▶ **Passage for review**

_ _ _

“Free her” was the resounding message of the broken hearts strung along the gate outside the State House on Feb. 14. Protestors had written the names of their incarcerated loved ones on the paper valentines.
Prison abolitionists, activists and students met in front of the building at noon to campaign for a prison moratorium bill which, if passed, will stave off plans of investing $50 million into a new women’s prison for five years.
The possible new women’s prison in Norfolk would replace a collapsing women’s prison at MCI-Framingham. However, a new prison would substantially decrease incarcerated peoples’ chances of being released on clemency. Many of the 158 incarcerated women in the Framingham prison have served for years or decades, are elderly, have serious health complications and would be very unlikely to pose a public threat.
State Rep. Chynah Tyler and Senator Joanne Comerford filed bills in the House and Senate in March 2021, urging that the passing of a prison moratorium bill is “necessary for the immediate preservation of the public safety and health.”
Despite the bitter windchill, a collective voice rang clear Monday afternoon: “We don’t want a coat of pink paint!”
The chant responds to the DOC’s claim that the new prison will be “trauma-informed.” They promise “therapeutic and cozy areas for visitation with families.”
What they don’t understand, said Fiona Hoffer, a canvasser for the People Not Prisons Coalition, “is that trauma-informed prisons don’t exist.”
As someone in recovery, who has seen many loved ones overdose, Hoffer has grown increasingly passionate about abolition. “It’s become really clear to me,” she said, “that criminalization of social problems does not make for healthier and stronger communities — it only creates further problems.”
Currently, there is a plan for Mass. to spend $520 million over the next 10 years on prisons and jails as a whole. But many are asking: for what?
With a much smaller budget, Sashi James, organizer of the National Council for Incarcerated and Formerly Incarcerated Women and Girls and Families for Justice as Healing, is doing much more.

_ _ _

Dataset records:
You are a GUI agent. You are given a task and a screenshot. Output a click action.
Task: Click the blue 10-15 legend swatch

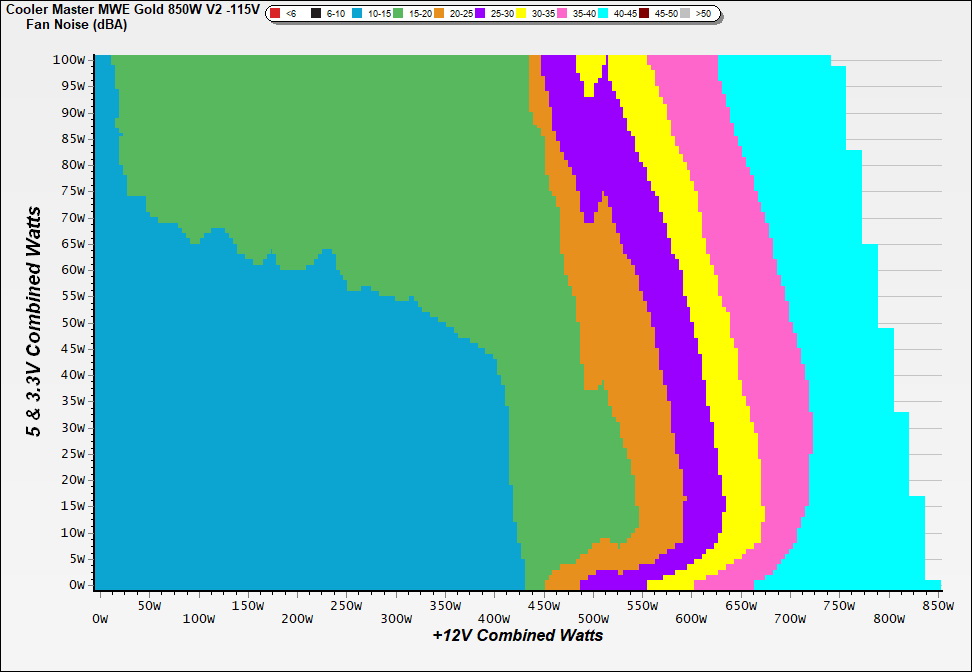pos(358,14)

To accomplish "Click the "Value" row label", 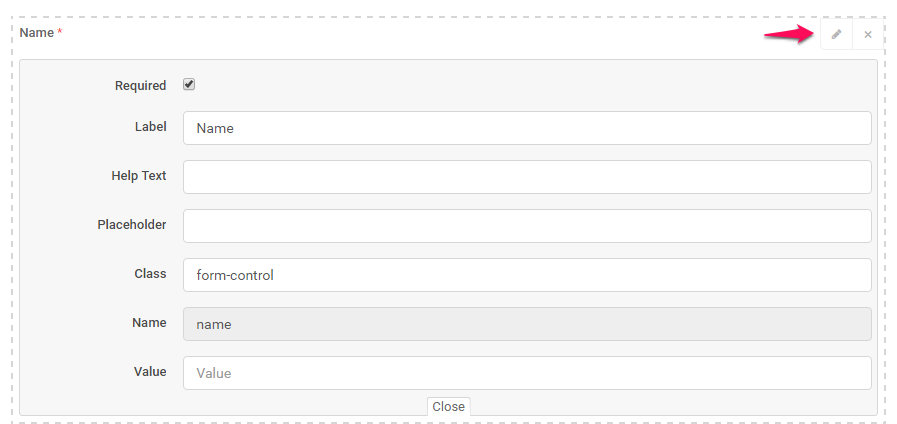I will (150, 372).
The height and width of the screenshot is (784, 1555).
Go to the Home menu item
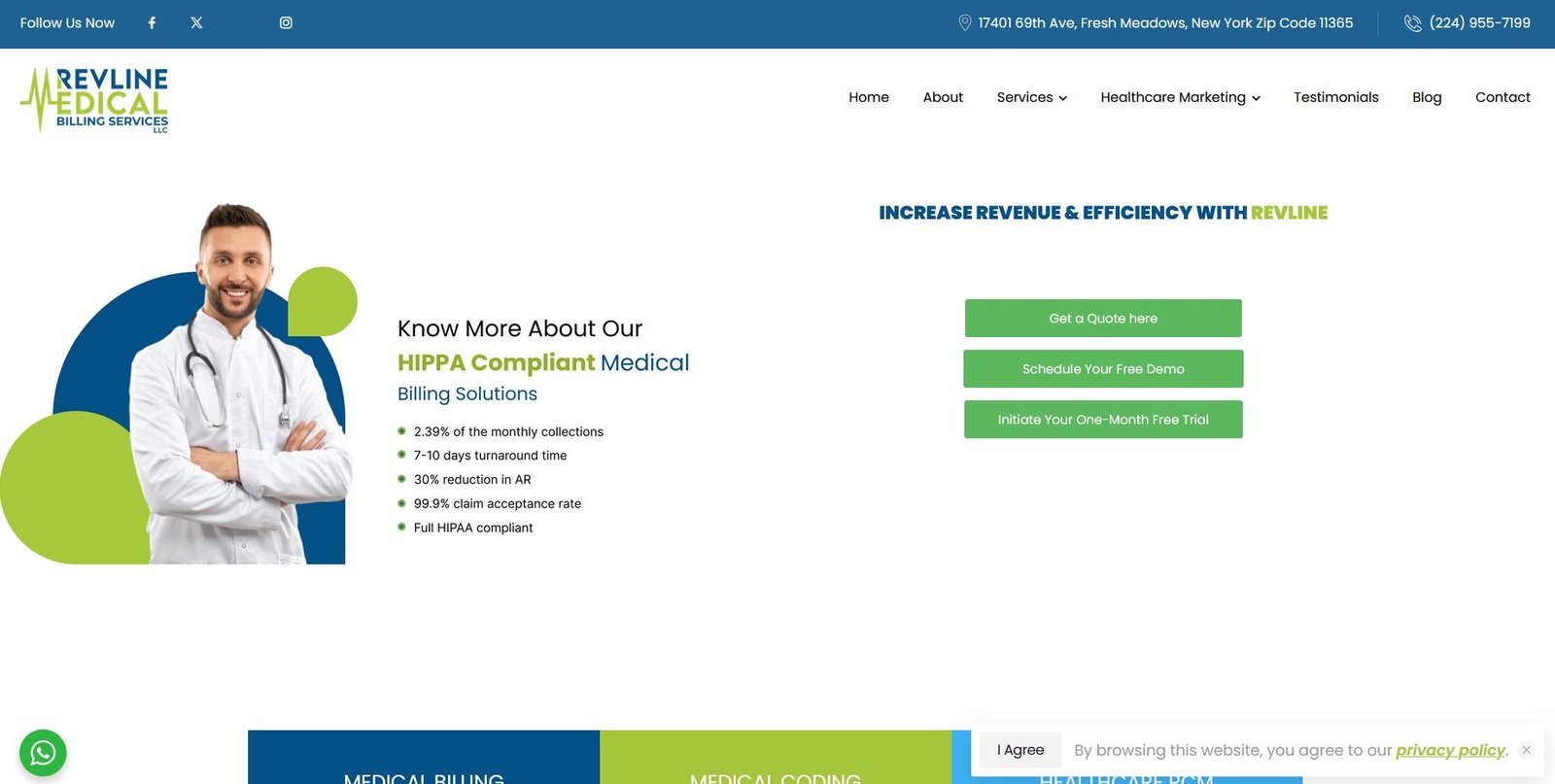point(868,97)
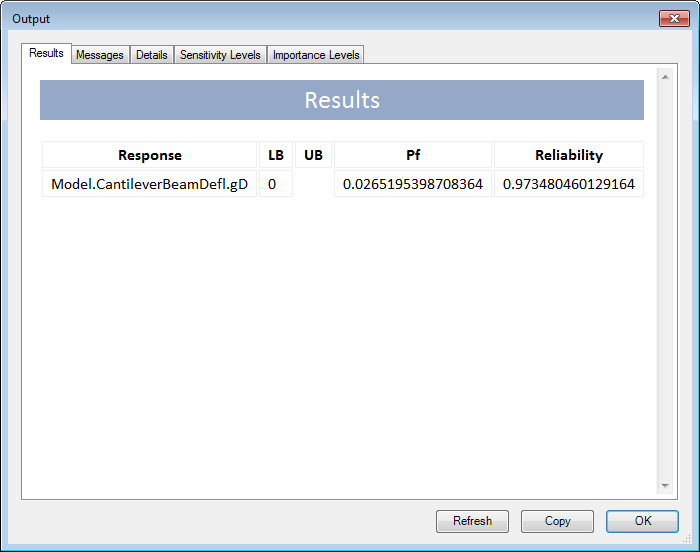The height and width of the screenshot is (552, 700).
Task: Click the Results tab
Action: pos(46,54)
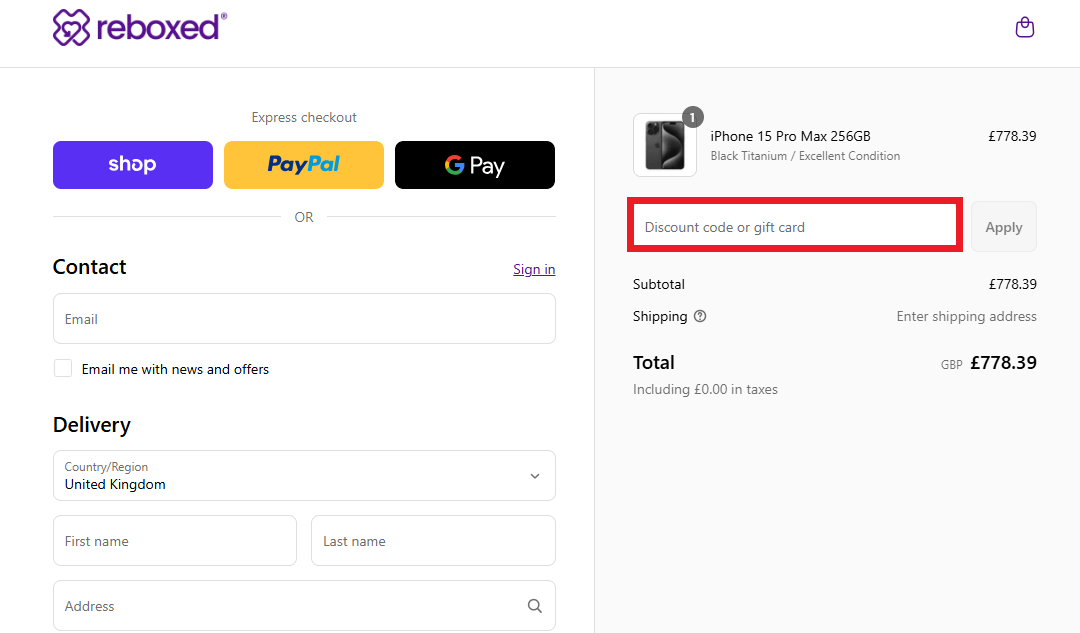This screenshot has width=1080, height=633.
Task: Select Google Pay express checkout
Action: [x=475, y=165]
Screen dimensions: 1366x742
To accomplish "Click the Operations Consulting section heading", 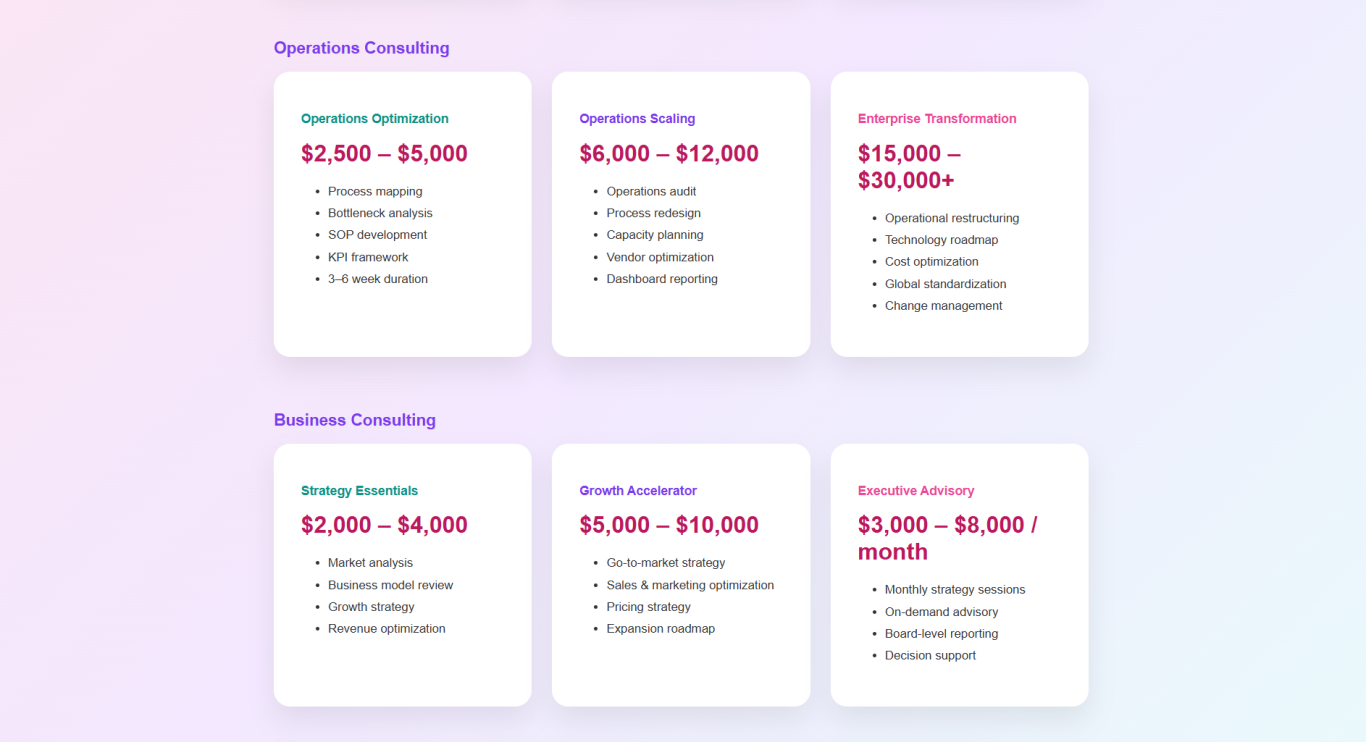I will click(361, 48).
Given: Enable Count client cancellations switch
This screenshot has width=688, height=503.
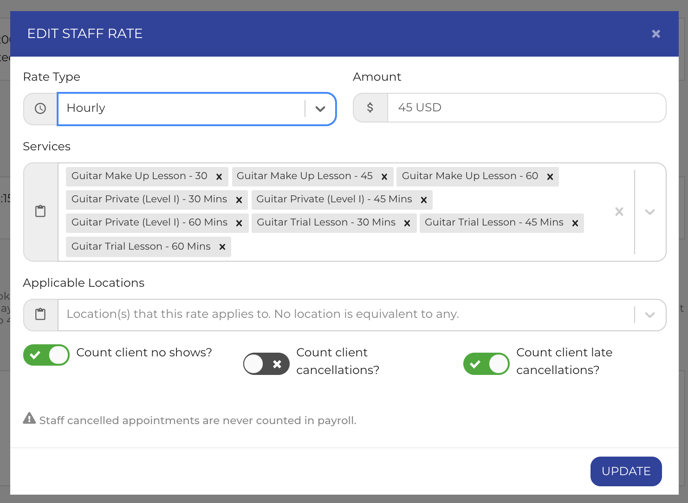Looking at the screenshot, I should (266, 364).
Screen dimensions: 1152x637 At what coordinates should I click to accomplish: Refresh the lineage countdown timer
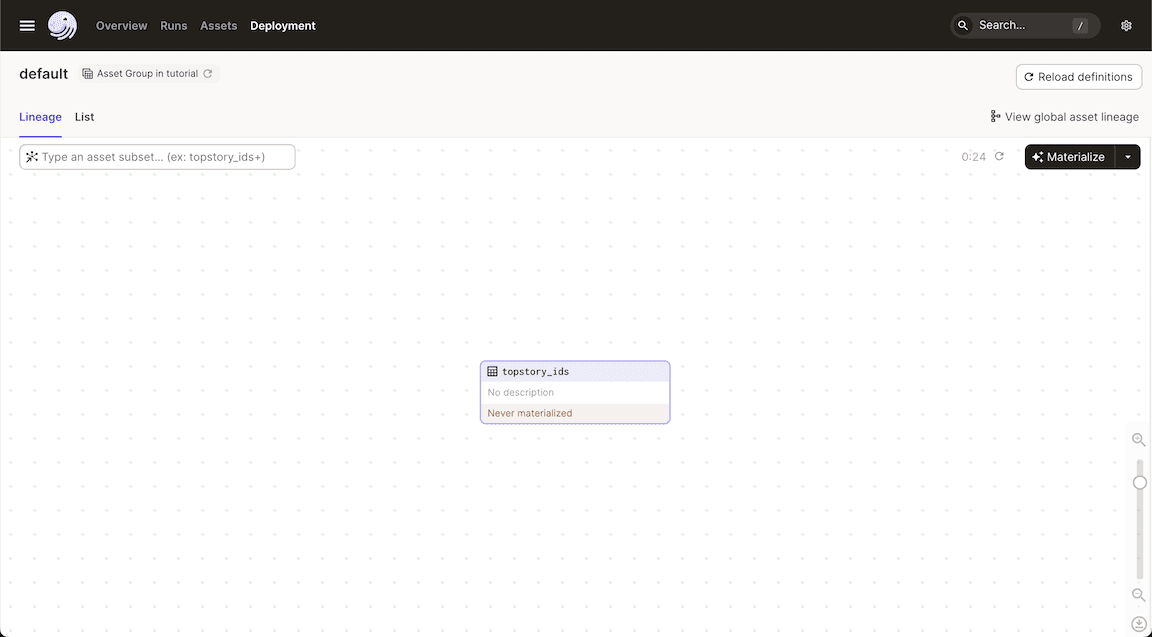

_ _ _

▶ **Problems and tasks**
1. Answer these questions about the article on the prison moratorium protest:
(a) On what date did protesters gather outside the State House?
(b) How many incarcerated women are in the Framingham prison?
(c) How much does Mass. plan to spend on prisons and jails over the next 10 years?
2. Can you resume the article on the prison moratorium protest, picking up right after its final sentence?
You won't need the dataset records for any of this.

▶ **Task answers**
1.
(a) Feb. 14
(b) 158
(c) $520 million

2.
“We’re impacting people’s lives for the better,” she said. “We’re reconnecting families and helping them grow and thrive and get to a space of healing.”
What makes it personal for James is that growing up, both her parents went to prison for a period of time. “I’m a daughter of incarcerated parents,” she said, and “I also live in the most incarcerated corridor of the Commonwealth of Massachusetts, which is Roxbury — from Nubian Square to Franklin Park.”
Her mother, Andrea James, is a former criminal defense attorney who was incarcerated for close to two years. Struck at the utter lack of resources these women had upon release, James founded the National Council and the Families for Justice group and has dedicated her life to serving in both.
“Now,” Sashi James said, “we’re doing all kinds of exciting things.” The Families for Justice group is able to fund five women with mutual aid monthly stipends. That way, when they are released from prison, they have somewhere to go, some savings, a support group.
Tiffany Wang and Tiba Fatli are Northeastern School of Law students who attended Monday’s gathering. Speaking on behalf of herself and Fatli, Wang said, “These orgs here are doing amazing work. Both of us are new to the city more or less, we came here for school, and we feel like we want to get connected with the on-the-ground communities doing the real work. We want to support them.”
Families for Justice as Healing has successfully halted the construction of the new prison twice before and remains hopeful about where the House version of the bill is at, as well.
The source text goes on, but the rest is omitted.